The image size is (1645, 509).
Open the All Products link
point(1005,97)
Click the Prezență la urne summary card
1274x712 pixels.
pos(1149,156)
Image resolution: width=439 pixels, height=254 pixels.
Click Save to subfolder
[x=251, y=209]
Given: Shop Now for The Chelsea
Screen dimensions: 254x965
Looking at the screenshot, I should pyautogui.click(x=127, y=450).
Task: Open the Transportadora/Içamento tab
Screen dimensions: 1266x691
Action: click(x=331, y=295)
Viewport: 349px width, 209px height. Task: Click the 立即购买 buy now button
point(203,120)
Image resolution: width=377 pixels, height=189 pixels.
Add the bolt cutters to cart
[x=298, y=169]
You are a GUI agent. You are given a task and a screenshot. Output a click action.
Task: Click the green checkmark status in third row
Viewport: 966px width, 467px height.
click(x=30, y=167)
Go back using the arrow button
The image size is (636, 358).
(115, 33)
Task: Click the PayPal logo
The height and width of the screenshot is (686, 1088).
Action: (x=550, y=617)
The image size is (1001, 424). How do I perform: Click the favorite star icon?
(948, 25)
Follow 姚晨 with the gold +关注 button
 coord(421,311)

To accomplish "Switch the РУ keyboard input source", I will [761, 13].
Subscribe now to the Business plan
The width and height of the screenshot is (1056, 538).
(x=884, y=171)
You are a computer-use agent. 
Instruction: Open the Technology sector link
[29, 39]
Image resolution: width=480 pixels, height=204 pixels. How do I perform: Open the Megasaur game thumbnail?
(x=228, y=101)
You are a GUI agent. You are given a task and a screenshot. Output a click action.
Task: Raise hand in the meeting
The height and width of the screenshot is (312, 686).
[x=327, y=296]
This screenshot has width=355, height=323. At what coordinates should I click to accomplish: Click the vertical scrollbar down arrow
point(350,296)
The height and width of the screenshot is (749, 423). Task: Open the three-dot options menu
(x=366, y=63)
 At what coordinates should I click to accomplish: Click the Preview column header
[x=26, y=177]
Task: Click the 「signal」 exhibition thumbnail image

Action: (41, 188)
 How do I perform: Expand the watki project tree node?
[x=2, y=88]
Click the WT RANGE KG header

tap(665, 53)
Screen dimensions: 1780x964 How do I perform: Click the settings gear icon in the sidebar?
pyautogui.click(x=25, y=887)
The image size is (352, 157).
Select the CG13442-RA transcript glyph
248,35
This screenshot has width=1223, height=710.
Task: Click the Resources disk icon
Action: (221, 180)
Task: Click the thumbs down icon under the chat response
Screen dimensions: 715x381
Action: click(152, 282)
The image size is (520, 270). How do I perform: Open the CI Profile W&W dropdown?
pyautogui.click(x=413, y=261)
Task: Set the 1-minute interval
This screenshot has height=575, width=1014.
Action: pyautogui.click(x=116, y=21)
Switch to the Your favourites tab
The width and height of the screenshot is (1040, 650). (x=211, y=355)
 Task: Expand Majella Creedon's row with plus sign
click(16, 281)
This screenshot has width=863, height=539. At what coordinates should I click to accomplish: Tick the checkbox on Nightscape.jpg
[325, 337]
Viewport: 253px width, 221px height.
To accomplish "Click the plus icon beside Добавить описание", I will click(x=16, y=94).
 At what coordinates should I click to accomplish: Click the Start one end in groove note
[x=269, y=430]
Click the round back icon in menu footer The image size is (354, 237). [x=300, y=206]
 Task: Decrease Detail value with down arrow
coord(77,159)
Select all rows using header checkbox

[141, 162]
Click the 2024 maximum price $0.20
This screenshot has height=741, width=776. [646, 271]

_ _ _ _ _

> [YOUR INSTRUCTIONS]: There is one span to return: the line holding "Task: Set the 1-minute interval" and every line after it through the end of the listing above; please give it exactly and add nothing.

> [ANSWER BELOW]:
Task: Set the 1-minute interval
This screenshot has height=575, width=1014.
Action: pyautogui.click(x=116, y=21)
Switch to the Your favourites tab
The width and height of the screenshot is (1040, 650). (x=211, y=355)
 Task: Expand Majella Creedon's row with plus sign
click(16, 281)
This screenshot has width=863, height=539. At what coordinates should I click to accomplish: Tick the checkbox on Nightscape.jpg
[325, 337]
Viewport: 253px width, 221px height.
To accomplish "Click the plus icon beside Добавить описание", I will click(x=16, y=94).
 At what coordinates should I click to accomplish: Click the Start one end in groove note
[x=269, y=430]
Click the round back icon in menu footer The image size is (354, 237). [x=300, y=206]
 Task: Decrease Detail value with down arrow
coord(77,159)
Select all rows using header checkbox

[141, 162]
Click the 2024 maximum price $0.20
This screenshot has height=741, width=776. [646, 271]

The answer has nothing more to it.